Material shown START
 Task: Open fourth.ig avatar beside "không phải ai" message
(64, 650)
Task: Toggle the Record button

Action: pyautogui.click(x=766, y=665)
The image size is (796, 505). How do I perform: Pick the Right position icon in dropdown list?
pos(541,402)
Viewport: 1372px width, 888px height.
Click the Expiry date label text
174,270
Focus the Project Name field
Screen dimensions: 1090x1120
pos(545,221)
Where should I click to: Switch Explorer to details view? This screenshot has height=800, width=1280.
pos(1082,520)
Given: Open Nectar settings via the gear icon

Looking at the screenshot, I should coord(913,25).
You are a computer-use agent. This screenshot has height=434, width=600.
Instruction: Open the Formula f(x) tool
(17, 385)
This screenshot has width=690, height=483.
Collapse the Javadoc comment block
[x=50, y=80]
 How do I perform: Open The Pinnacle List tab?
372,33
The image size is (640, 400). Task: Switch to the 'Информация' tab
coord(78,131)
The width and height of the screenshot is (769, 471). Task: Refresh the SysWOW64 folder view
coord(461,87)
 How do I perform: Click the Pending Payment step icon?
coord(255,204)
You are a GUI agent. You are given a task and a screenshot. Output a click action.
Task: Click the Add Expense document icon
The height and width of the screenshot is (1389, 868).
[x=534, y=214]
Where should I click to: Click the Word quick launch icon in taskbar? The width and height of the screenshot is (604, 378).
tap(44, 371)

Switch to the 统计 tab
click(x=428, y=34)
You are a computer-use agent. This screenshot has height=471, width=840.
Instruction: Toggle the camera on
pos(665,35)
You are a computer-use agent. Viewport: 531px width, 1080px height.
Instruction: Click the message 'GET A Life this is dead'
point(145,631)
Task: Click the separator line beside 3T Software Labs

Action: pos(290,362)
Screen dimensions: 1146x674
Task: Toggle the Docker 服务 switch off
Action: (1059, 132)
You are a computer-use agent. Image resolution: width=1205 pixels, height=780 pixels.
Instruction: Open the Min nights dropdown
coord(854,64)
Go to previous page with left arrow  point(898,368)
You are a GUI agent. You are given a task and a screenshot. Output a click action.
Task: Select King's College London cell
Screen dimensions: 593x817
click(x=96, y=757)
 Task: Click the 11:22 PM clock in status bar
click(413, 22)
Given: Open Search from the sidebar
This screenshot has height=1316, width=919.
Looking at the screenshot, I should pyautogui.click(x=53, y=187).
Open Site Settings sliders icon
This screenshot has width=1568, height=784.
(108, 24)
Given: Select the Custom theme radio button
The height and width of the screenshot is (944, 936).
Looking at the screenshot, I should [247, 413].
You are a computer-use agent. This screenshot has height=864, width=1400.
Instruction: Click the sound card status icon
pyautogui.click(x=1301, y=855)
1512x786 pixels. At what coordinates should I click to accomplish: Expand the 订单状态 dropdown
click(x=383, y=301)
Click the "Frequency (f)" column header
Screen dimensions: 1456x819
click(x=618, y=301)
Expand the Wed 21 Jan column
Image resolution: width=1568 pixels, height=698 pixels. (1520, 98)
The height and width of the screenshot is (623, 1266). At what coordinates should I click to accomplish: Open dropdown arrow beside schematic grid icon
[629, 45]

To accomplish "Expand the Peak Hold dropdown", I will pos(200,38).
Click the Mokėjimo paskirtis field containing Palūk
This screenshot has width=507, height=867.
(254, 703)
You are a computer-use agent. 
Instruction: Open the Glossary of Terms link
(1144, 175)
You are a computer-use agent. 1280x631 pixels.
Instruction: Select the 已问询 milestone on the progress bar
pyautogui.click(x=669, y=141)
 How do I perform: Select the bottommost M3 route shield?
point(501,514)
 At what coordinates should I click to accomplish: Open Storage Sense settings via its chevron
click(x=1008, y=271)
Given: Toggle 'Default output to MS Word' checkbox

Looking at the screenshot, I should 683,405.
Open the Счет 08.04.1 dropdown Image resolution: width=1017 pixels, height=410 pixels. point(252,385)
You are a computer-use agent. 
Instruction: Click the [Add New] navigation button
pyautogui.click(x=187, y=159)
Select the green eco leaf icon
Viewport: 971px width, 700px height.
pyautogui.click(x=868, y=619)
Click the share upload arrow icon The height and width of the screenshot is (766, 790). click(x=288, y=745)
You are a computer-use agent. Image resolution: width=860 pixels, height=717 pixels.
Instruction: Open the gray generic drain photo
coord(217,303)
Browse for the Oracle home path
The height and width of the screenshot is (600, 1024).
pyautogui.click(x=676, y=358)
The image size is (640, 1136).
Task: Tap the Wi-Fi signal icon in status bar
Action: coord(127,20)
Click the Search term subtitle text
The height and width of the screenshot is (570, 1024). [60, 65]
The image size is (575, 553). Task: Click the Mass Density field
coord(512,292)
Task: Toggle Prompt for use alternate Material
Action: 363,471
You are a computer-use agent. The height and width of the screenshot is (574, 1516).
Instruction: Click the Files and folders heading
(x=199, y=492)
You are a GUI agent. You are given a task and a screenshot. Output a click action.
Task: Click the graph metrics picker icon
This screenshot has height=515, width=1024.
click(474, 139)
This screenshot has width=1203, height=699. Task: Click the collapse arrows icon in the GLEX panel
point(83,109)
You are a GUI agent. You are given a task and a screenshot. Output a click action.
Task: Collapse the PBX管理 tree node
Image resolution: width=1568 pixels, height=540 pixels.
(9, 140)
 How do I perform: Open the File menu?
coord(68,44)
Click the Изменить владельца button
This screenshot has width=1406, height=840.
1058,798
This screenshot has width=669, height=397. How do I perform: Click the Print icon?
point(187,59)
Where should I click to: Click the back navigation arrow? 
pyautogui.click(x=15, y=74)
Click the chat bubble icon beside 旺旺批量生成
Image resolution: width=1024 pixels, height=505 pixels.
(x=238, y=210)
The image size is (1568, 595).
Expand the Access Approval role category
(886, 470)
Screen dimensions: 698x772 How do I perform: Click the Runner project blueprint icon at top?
Material shown END
The first line of the records begins the span, and the line containing "Viewport: 1372px width, 888px height." ends it. Reproduce that span exactly, both ends included.

Written reply:
 Task: Open fourth.ig avatar beside "không phải ai" message
(64, 650)
Task: Toggle the Record button

Action: pyautogui.click(x=766, y=665)
The image size is (796, 505). How do I perform: Pick the Right position icon in dropdown list?
pos(541,402)
Viewport: 1372px width, 888px height.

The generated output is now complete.